# dry sanding/wet sanding/buffing worthless wood



## doddman70 (Jun 20, 2009)

Ok when I turn and finish any kind of plastic after about 400 grit I then switch to wet sanding all the way through my MM. I have started casting a lot of worthless wood blanks and I have been finishing them the same way until I had one where the wood swelled to bad and ruined the blank. So what is the best way to sand these to get them ready for a ca finish? Should I just continue the way I have always done plastics and just know that I may have the occasional blank swell and ruined after I have put all the time and money into making and turning the blank? Or is there a better way ? Would this be the time to buy a buffing system? Go ahead and dry sand like normal and then buff with Tripoli and white diamond. What say the masses!!!


----------



## hewunch (Jun 20, 2009)

I do 220, 400 and 1500 grit dry on all things which have wood. Then I do CA then I wet sand through MM


----------



## ngeb528 (Jun 20, 2009)

Eugene (ElMostro) told me to turn as normal, apply several coats of CA and wet sand like you normally would on acrylics.  Be sure to add enough CA that you don't wet sand through.


----------



## hewunch (Jun 20, 2009)

ngeb528 said:


> Eugene (ElMostro) told me to turn as normal, apply several coats of CA and wet sand like you normally would on acrylics.  Be sure to add enough CA that you don't wet sand through.

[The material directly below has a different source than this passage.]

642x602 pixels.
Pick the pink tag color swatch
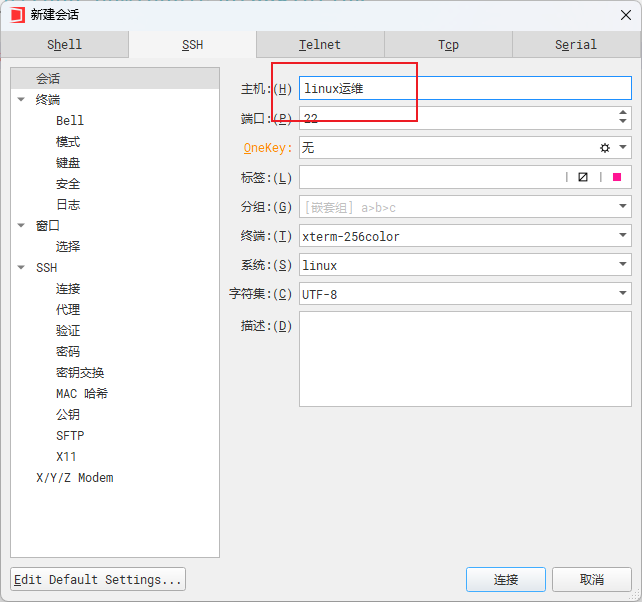pyautogui.click(x=617, y=177)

This will work IF you have no tool marks left over. If you have any tool marks, you will make them look worse by not sanding (or removing the marks) first before the CA


----------



## ngeb528 (Jun 20, 2009)

hewunch said:


> This will work IF you have no tool marks left over. If you have any tool marks, you will make them look worse by not sanding (or removing the marks) first before the CA


 
Of course.  I use a nice sharp skew to remove the tool marks.


----------



## doddman70 (Jun 20, 2009)

Let me see If I'm following correctly... dry sand as normal to about 1200, then even though the plastic part of the blank is not totally sanded yet go ahead and do a couple of CA coats and then wet sand through my MM wet and then do my CA finish?


----------



## hewunch (Jun 20, 2009)

You are adding a step. Once you sand to 1200 or 1500 dry, just do your ca finish from there.


----------



## doddman70 (Jun 21, 2009)

hewunch said:


> You are adding a step. Once you sand to 1200 or 1500 dry, just do your ca finish from there.

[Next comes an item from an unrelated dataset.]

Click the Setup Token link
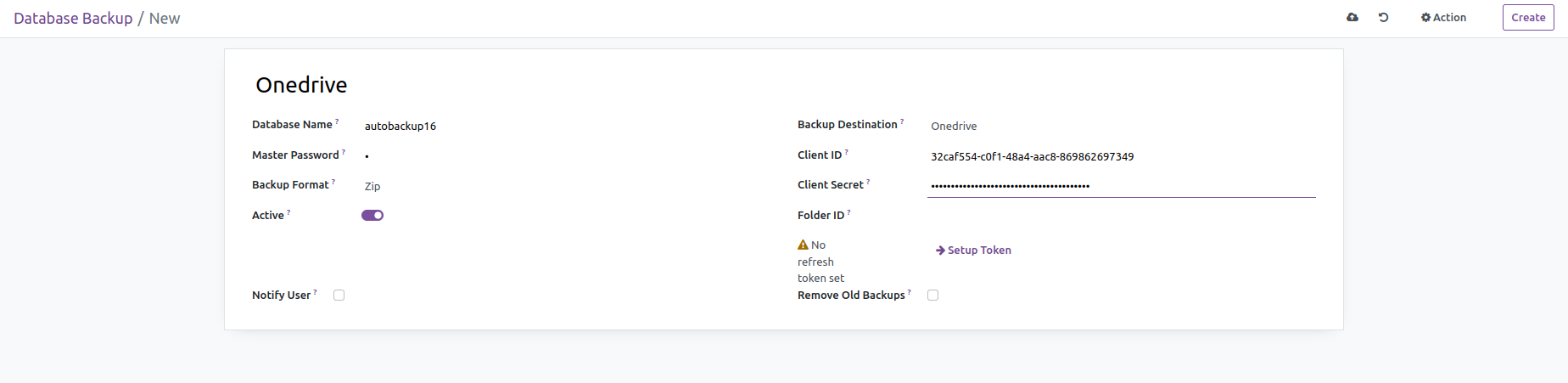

Ok then maybe I'm not following... If I'm only dry sanding to 1200 and then doing a CA finish is the Alumilite going to be polished enough without using MM wet to 12000?


----------



## MesquiteMan (Jun 21, 2009)

You do not need the Alumilite to be completely sanded. I dry sand to 600, then clean the blank real well with CA accelerator, then apply 2 coats of thin CA and 4 coats of medium CA. I then sand it out like I would any other CA finish. The CA will fill any of the small scratches left in the resin and make them go away without any problems.

At least that has been my experience and I have been doing them for a while!:biggrin:


----------



## Spats139 (Feb 20, 2011)

MesquiteMan said:


> You do not need the Alumilite to be completely sanded. I dry sand to 600, then clean the blank real well with CA accelerator, then apply 2 coats of thin CA and 4 coats of medium CA. I then sand it out like I would any other CA finish. The CA will fill any of the small scratches left in the resin and make them go away without any problems.
> 
> At least that has been my experience and I have been doing them for a while!:biggrin:



Amazing what the "Search" :search: option will turn up. Tried my first worthless wood blank last night, and I experienced most of the problems that are discussed here. Will try Curtis' suggestion with the next one.

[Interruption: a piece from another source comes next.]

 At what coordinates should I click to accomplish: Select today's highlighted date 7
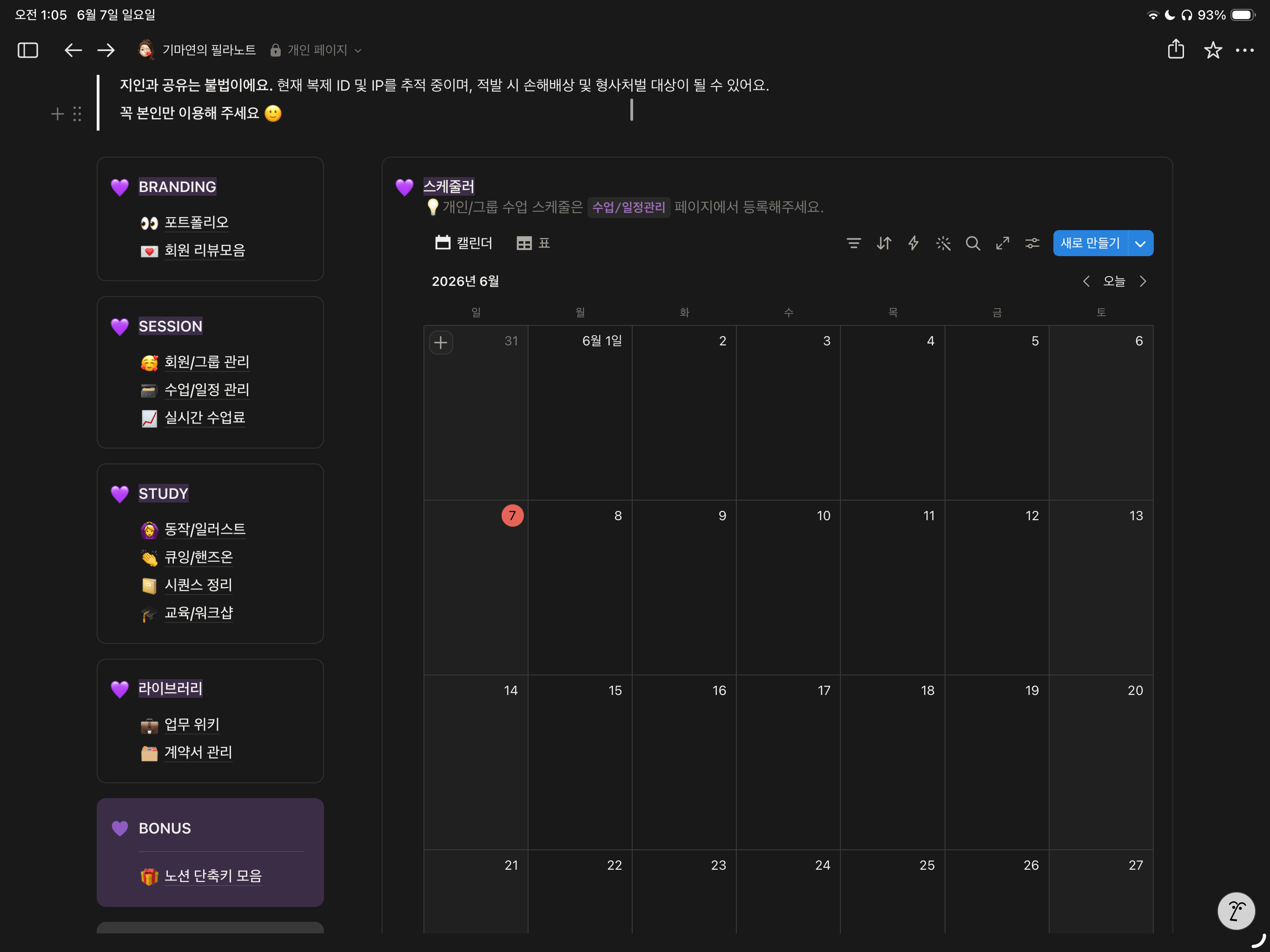click(x=512, y=516)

Curtis, Have you made any changes in the last year and a half?

Thanks,
Dale


----------



## toddlajoie (Feb 20, 2011)

I usually go straight from tools to 400 grit with the lathe running, then with the lathe off, I hit them with 6/8/1200 dry by hand, which helps keep the heat down with these grits. Then as others have said, hit it with CA and finish as normal. The acrylic, as Curtis sais, will have it's scratches cleared up by the CA filling in any scratches, but the wood will need to be as smooth as you can get it...

Just like with most other processes, you'll get a lot of different processes, and all work well for some and not for others...


----------